Drako launches new EDA tool type with Big Data tapeout predictor

( ESNUG 550 Item 5 ) -------------------------------------------- [05/22/15]

Subject: Drako launches new EDA tool type with Big Data tapeout predictor

> COLLECT DATA NOW FOR BIG DATA ANALYTICS LATER
> 
> ... But you can't analyze data you don't have.  If you want to apply
> Big Data analytics to your SoC, IC and IP designs in the future -- you
> need to start saving more of your design and verification data now.
>
> There are many "new" Big Data analytics coming out every few months.
> Plan ahead now so you can use these new tools in the future.
>
>     - Dean Drako of IC Manage at DAC'14
>       http://www.deepchip.com/items/0541-02.html


From: [ Dean Drako of IC Manage ]

Hi, John,

Did your readers keep their design data as I told them to last year?

Why I ask is at this upcoming DAC in San Francisco my company, IC Manage, is
launching a new EDA tool category based on Big Data predictive analytics.
It's an automated chip tapeout predictor called "Envision".  It works by
data mining your design source changes (and their related tool run logs) to:

    - track the "true" status, down to the sub-block level, of every
      aspect of your project.  You can do drilldowns to see the exact
      status of every sub-part of your chip.

    - it predicts which blocks are ahead, which blocks are behind,
      and where the extra man-hours and tool licenses are needed.

And it does that all with current data.

Plus if your company had kept its detailed prior project data as I asked,
by using Big Data analytic techniques Envision can also do some highly
accurate (+/- 1 week out of 9 months) tapeout predictions based on your
company's specific HW development track record.

But first some engineering sociology as it applies to chip schedules...

        ----    ----    ----    ----    ----    ----    ----

THAT TROUBLESOME TWO-PART QUESTION

    "Exactly when will the chip tapeout and who's the bottleneck?"

The biggest fear every chip design engineer has is being the one whose block
is holding up the entire tapeout.  Most engineers will do anything to delay
announcing to their fellow teammates (and their management) that their block
is "broken" (in schedule terms) until it's too late to "fix" the block (in
schedule terms.)  They're desperately hiding the slip, quietly working like
crazy to try to catch up; and hoping to God that no one finds out!

This stigma dramatically impacts how chip schedules are tracked.


A LITTLE XILINX HISTORY

Xilinx has 600 engineers working on 2 dozen sub-projects across four world
geographies: San Jose, Ireland, India, and Singapore.  Since Xilinx has been
a IC Manage GDP customer since 2009, it means they have 6 years of extremely
detailed chip design data.  They can pull up details like exactly what time
a verification engineer went to lunch 2 years ago in their Ireland design
center and what exact regression failure he found when he got back.

Xilinx' data is for ~24 sub-projects done in 28nm.  They were moving over
to 20nm and 16nm.  The two questions XLNX management had were: 

                "When will a specific 20nm chip tape-out?"

and then later

                "When will a specific 16nm chip tape-out?"

To answer these two questions at Xilinx the problems were:

   - HUMAN: the engineers themselves made the estimates -- and these
     weren't good estimates but human estimates.  (Grossly wrong and
     too optimistic.)

   - HUMAN: there were different cultural (and human nature) issues
     about never discussing a schedule hit until it was too late.
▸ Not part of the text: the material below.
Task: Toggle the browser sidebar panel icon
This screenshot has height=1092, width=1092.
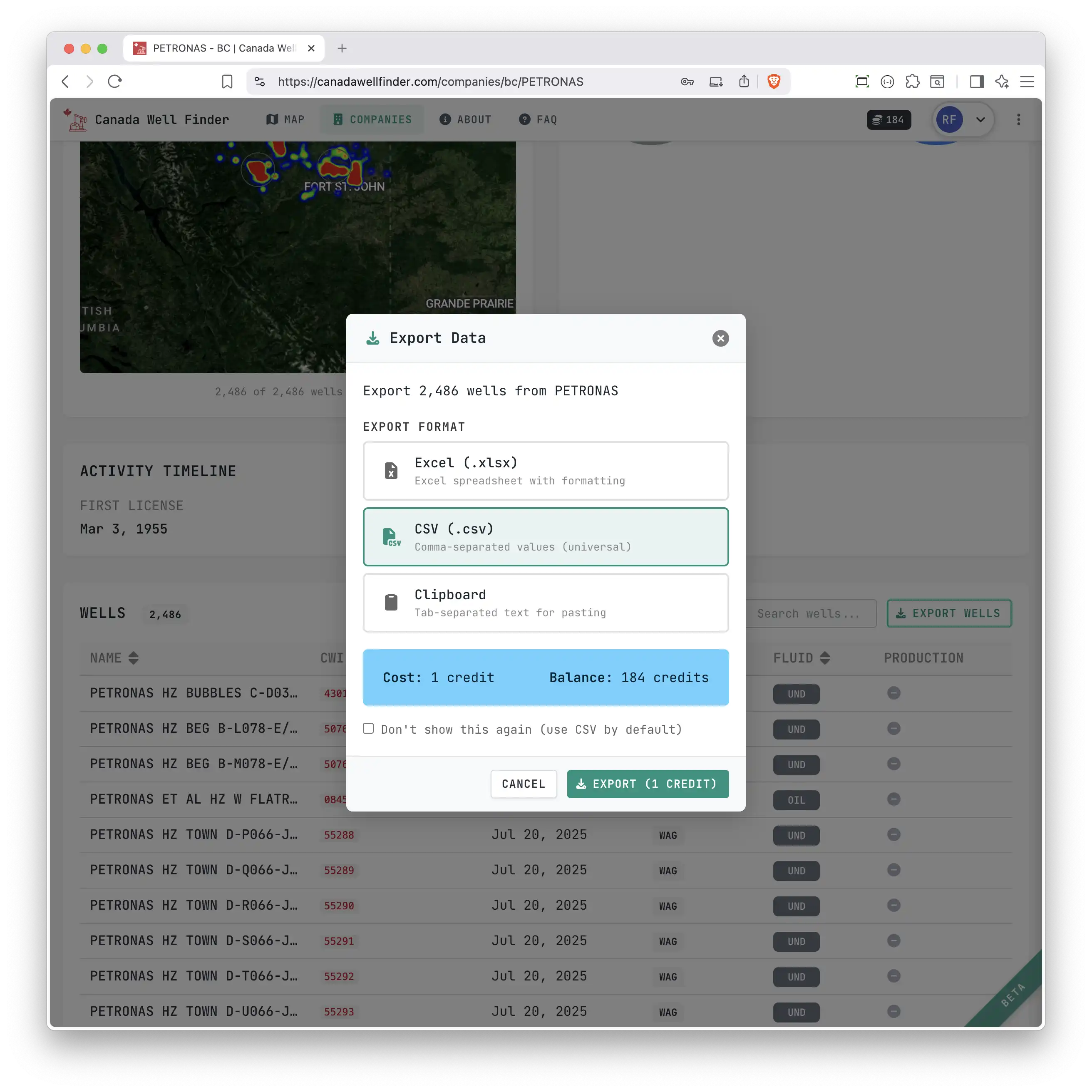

   - MACHINE: there was simply too much raw data to correlate to make
     a meaningful tapeout schedule prediction.  Databases would have
     billions of records!  Too much to crunch through.  (And to make
     realistic predictions based on real world data, your first chip
     is a baseline; the second chip lets you validate a prediction;
     your third chip is where predictions can become believable.)

Xilinx did this hand approach to tapeout prediction for 40 sub-block design
groups for close to 5 years.

Then at our 2012 annual IC Manage Customer Summit several of our long term
users (including Xilinx) helped spec a new set of Big Data tools including
a tapeout predictor.

        ----    ----    ----    ----    ----    ----    ----

ENVISION CHIP PROGRESS TRACKER

So IC Manage R&D created "Envision", which data mines the IC Manage GDP
customer repositories plus it's own NoSQL db for:

  - accurate man-hours across design teams (by data type like "custom
    layout in Virtuoso", "Virtuoso schematics", or "VCS Verilog RTL".)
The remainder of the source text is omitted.